> [BRIEF] Wherever "agent" appears in a line of the listing, that line should be returned.
○ ○ ○
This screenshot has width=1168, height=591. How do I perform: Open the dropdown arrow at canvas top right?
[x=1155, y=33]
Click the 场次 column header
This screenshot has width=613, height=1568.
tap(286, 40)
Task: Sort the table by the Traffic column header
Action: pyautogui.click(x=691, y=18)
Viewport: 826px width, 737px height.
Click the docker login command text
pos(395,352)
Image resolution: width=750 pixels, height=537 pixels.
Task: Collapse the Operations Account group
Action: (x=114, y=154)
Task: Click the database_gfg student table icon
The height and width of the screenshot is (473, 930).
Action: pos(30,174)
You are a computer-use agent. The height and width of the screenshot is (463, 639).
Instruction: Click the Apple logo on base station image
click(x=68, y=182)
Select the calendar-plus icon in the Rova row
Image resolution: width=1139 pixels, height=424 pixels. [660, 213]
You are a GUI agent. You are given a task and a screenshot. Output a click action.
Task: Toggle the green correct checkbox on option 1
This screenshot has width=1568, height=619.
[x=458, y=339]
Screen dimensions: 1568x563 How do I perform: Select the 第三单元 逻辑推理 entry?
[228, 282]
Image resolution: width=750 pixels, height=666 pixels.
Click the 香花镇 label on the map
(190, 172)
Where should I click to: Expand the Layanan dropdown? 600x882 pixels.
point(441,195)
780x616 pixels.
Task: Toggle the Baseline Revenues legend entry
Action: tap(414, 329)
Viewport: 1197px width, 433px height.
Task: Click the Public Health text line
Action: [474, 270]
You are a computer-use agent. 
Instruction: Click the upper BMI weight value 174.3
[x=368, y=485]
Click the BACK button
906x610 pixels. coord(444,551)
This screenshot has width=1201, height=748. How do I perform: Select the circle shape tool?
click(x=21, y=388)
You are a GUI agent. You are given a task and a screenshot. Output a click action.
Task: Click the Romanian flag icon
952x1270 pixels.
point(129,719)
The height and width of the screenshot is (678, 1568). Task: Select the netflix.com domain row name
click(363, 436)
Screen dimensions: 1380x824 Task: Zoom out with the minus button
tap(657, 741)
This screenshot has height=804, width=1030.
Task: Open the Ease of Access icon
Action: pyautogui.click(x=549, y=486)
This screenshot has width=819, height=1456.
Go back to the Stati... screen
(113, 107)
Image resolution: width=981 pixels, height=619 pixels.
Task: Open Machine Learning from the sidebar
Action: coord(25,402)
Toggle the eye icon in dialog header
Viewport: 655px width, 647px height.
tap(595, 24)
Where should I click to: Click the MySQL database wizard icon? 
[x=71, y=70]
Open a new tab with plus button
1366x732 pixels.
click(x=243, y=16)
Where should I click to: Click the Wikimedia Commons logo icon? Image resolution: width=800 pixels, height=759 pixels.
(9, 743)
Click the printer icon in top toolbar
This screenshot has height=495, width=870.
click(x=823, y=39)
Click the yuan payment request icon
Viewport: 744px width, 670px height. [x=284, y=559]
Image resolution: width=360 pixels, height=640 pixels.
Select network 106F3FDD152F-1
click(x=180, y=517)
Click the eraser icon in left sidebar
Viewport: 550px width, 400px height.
○ ○ ○
> [RESULT]
You are a computer-use agent. The height and width of the screenshot is (463, 639).
You are a GUI agent. You are given a task and a screenshot. Output a click action.
You are a computer-use agent. 
You are a GUI agent. You are given a task and a screenshot. Output a click action.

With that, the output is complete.